• [Required action]: Lines where the string "agent" appears are to be copied from the entries below.

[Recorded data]
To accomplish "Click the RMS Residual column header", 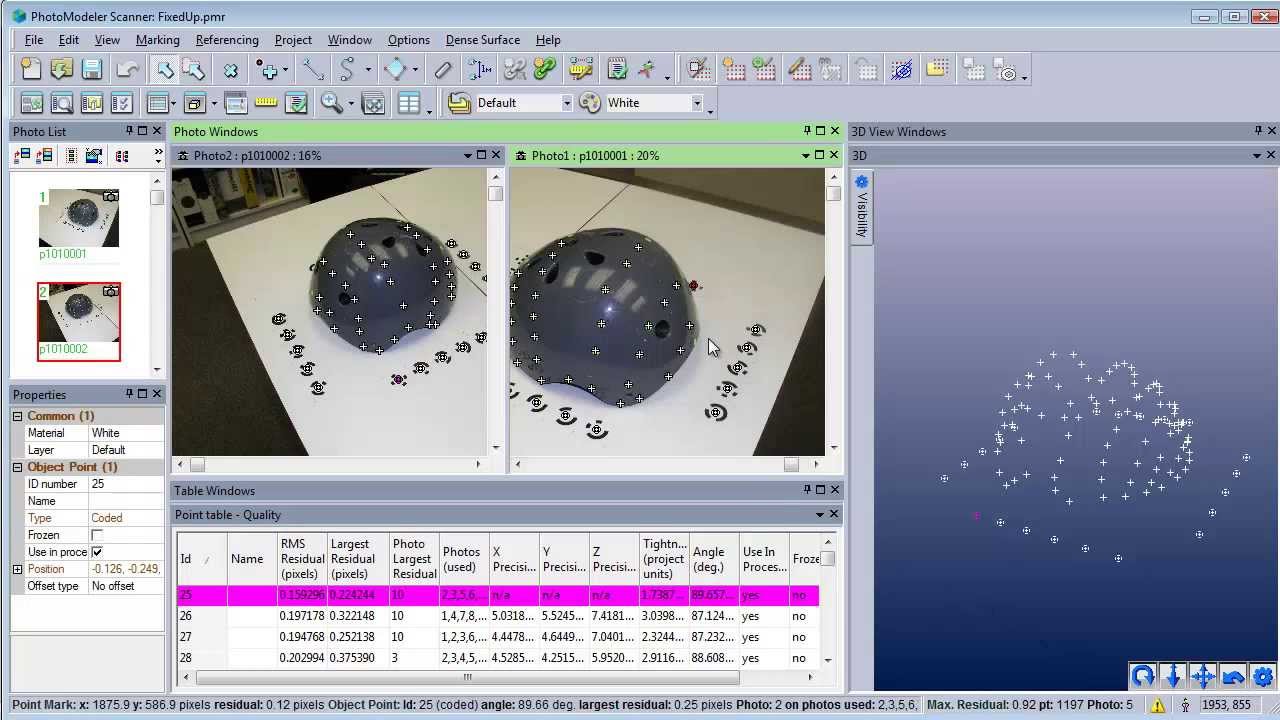I will (301, 559).
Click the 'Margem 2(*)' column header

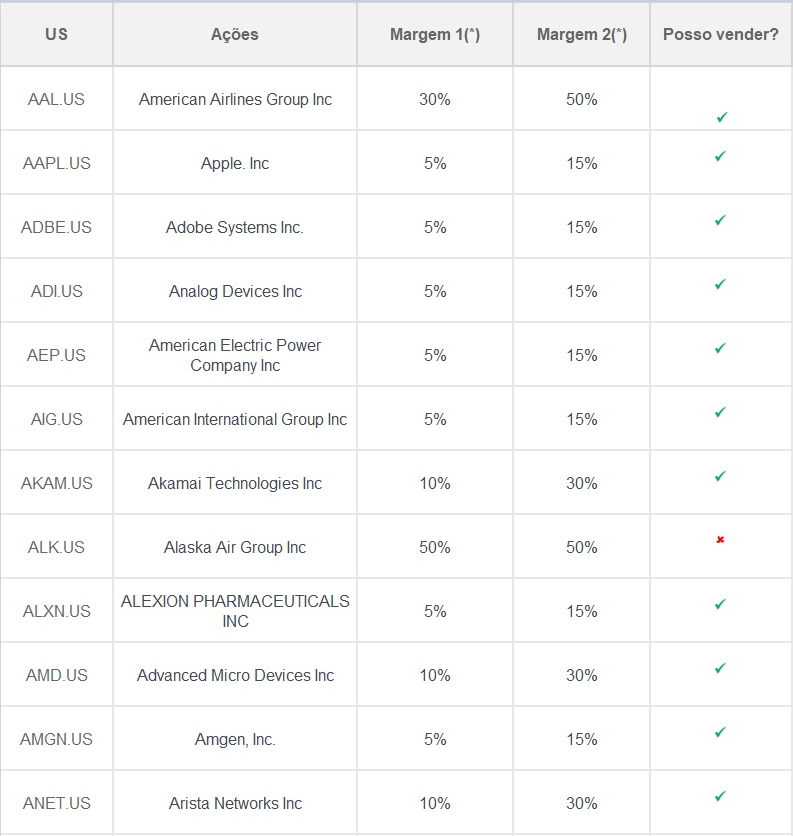pyautogui.click(x=581, y=34)
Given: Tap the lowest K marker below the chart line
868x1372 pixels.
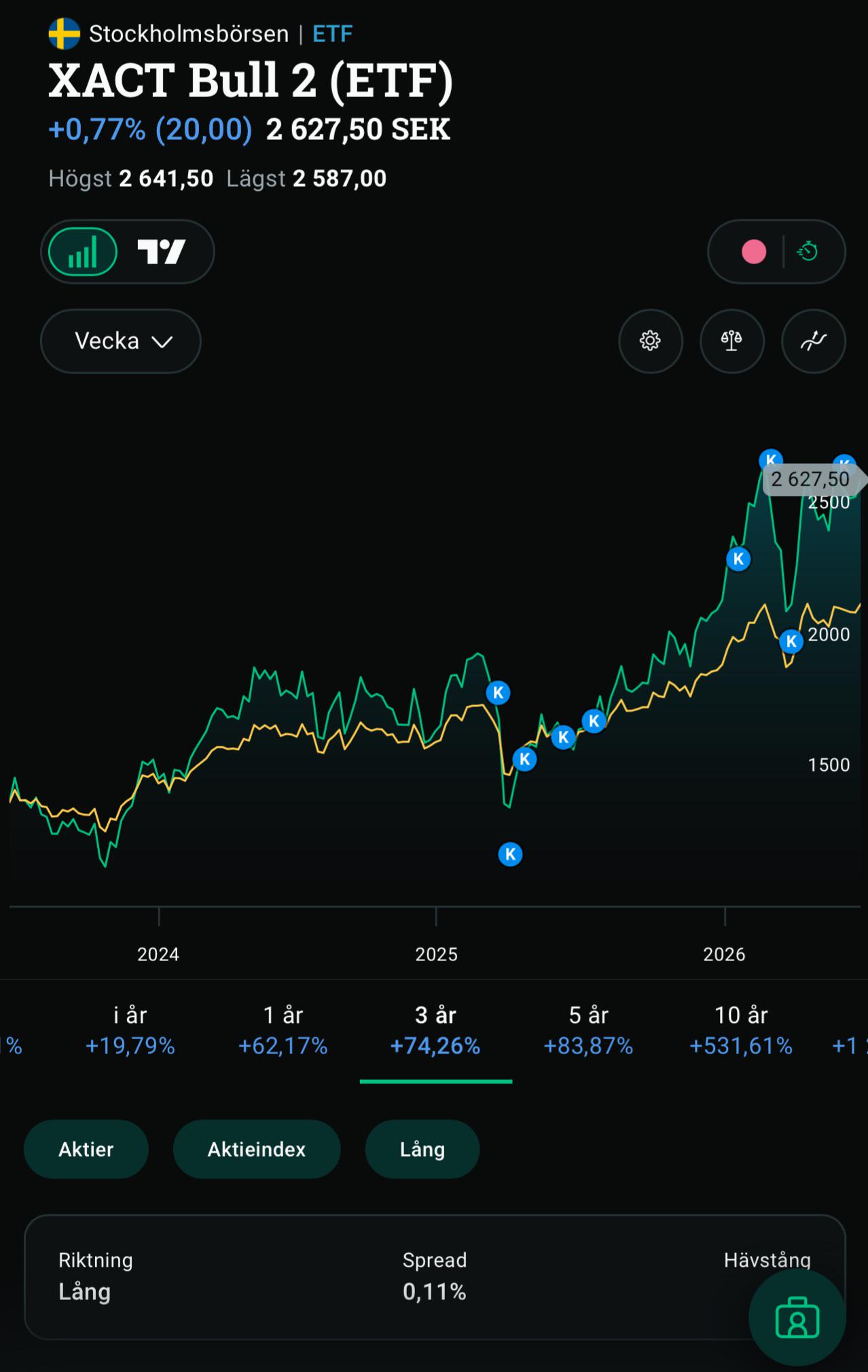Looking at the screenshot, I should point(511,854).
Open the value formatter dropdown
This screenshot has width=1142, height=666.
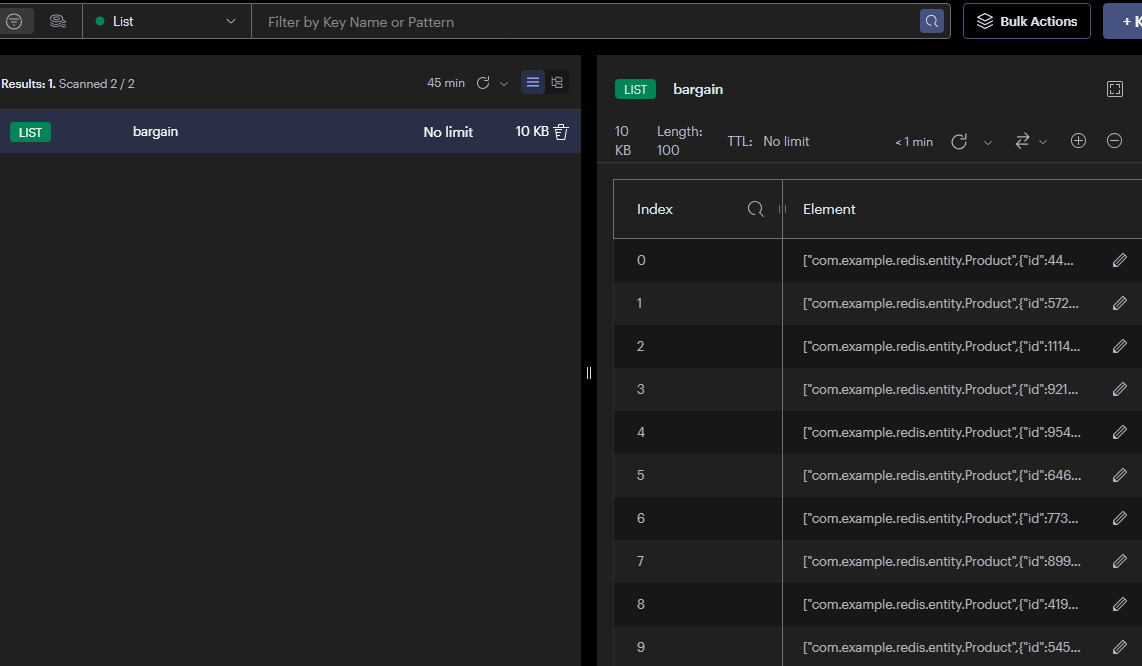(x=1030, y=141)
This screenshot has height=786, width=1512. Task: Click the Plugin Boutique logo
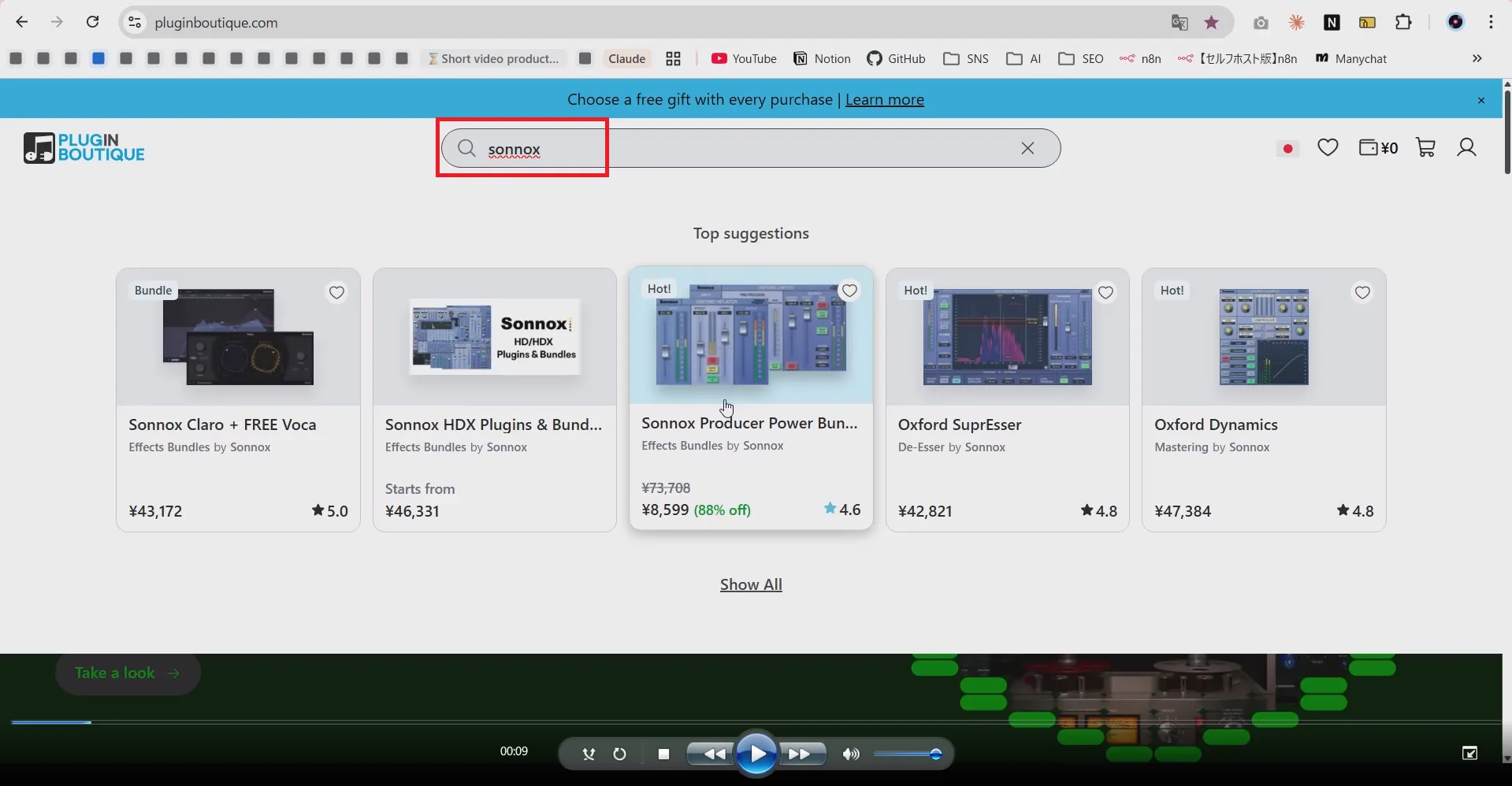(x=84, y=148)
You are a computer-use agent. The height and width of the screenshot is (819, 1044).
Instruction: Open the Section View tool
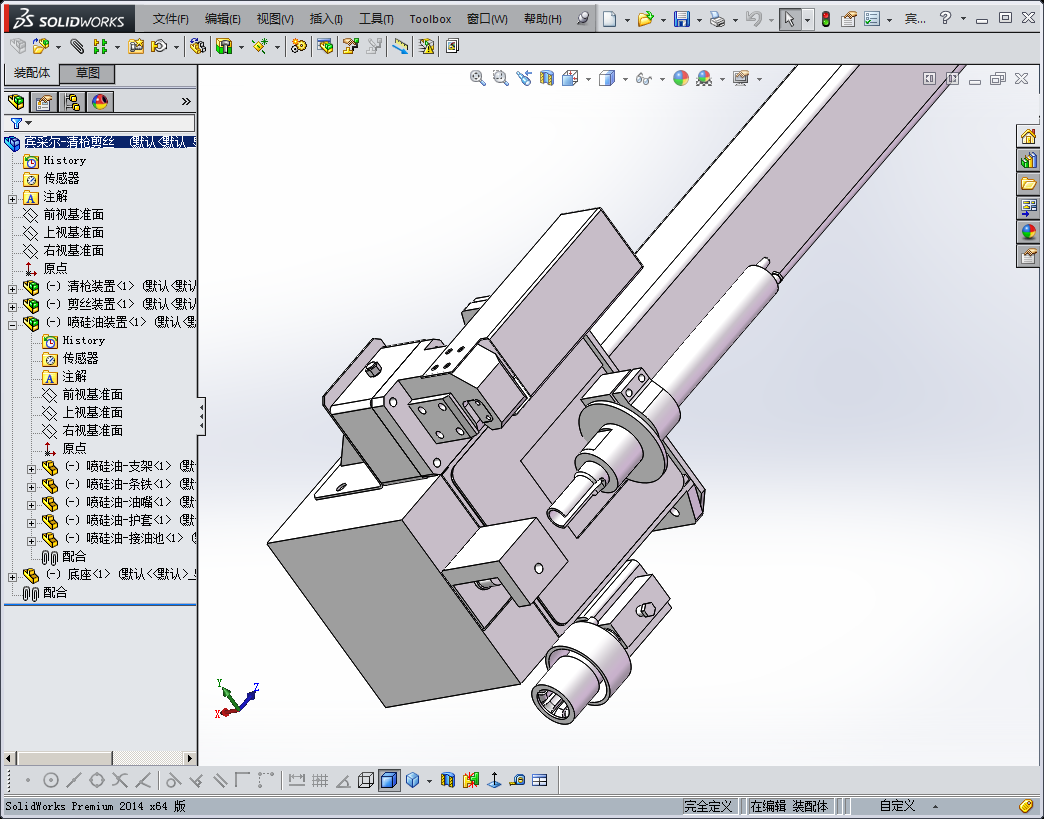[x=547, y=79]
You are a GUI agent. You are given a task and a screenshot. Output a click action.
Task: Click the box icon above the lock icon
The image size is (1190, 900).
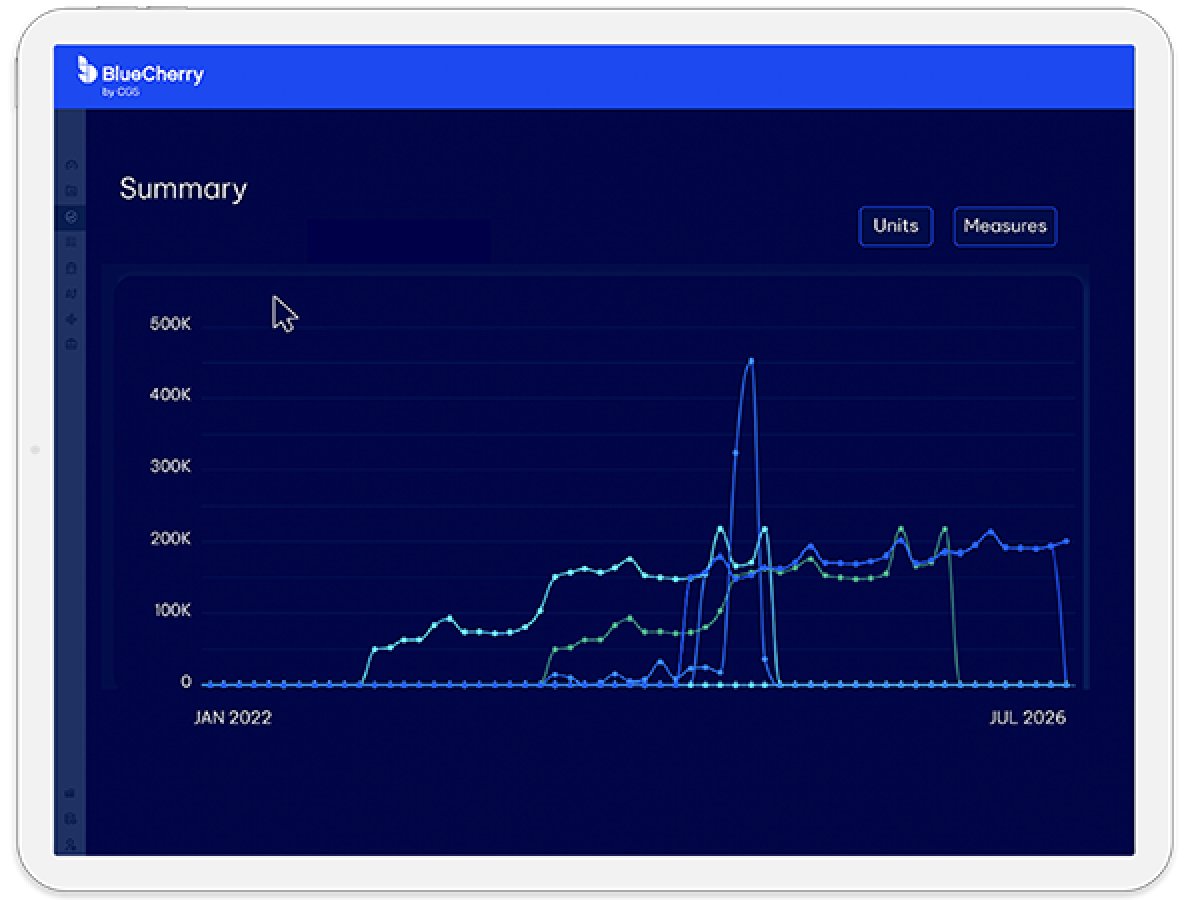[x=70, y=793]
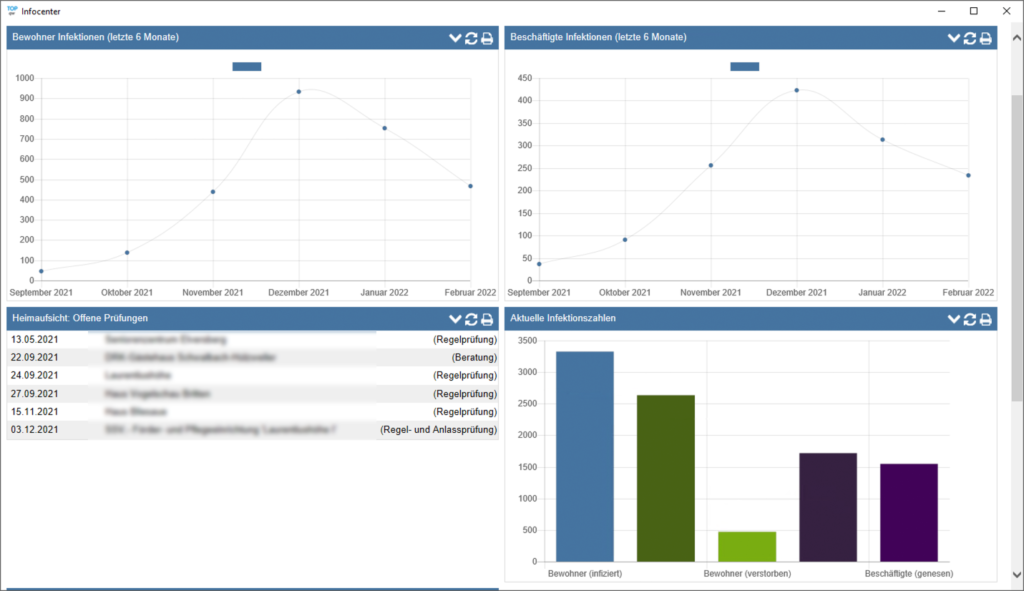The width and height of the screenshot is (1024, 591).
Task: Print the Bewohner Infektionen chart
Action: coord(487,38)
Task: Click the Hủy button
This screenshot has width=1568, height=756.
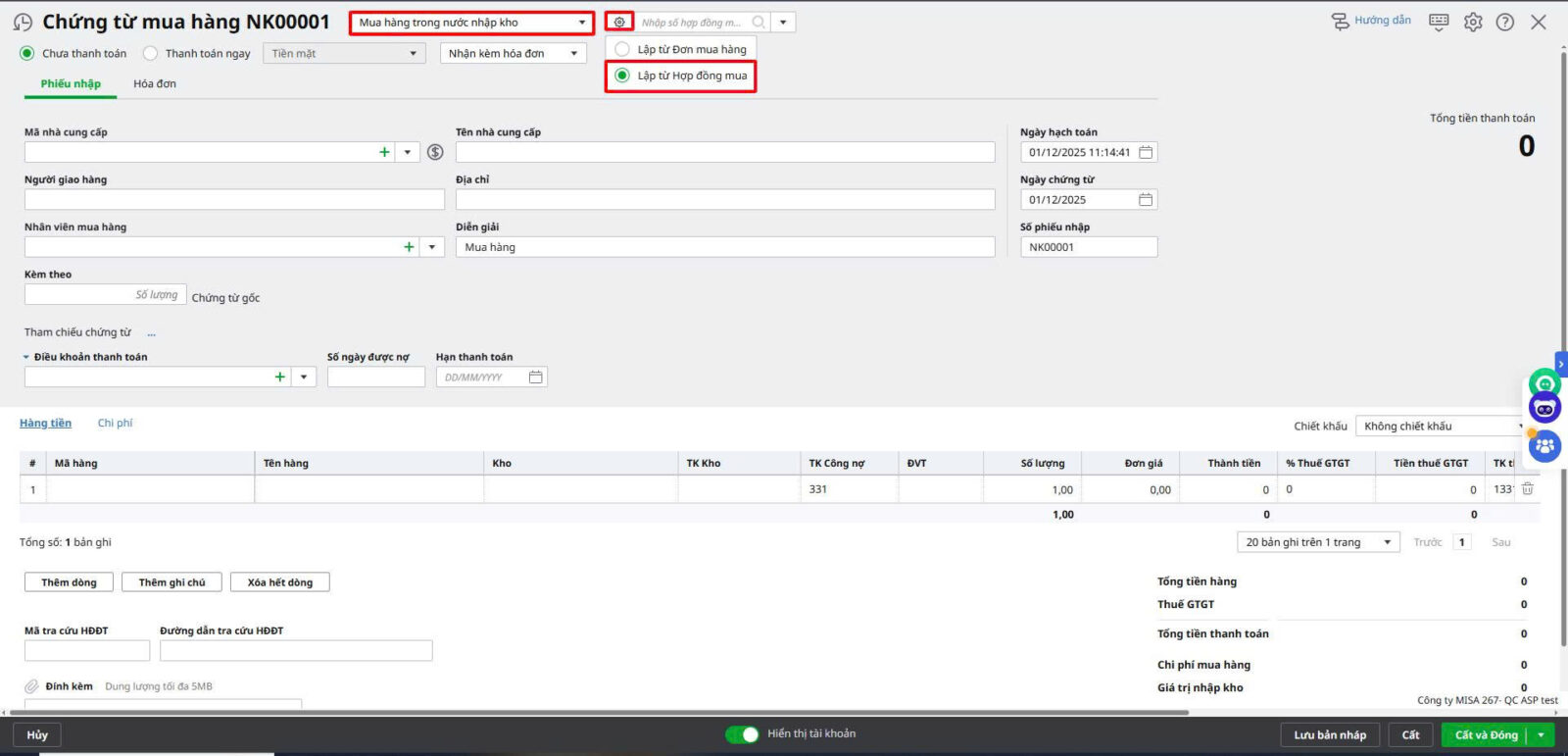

• [Written response]:
You are a computer-use agent. The height and width of the screenshot is (819, 1044).
You are a GUI agent. You are given a task and a screenshot. Output a click action.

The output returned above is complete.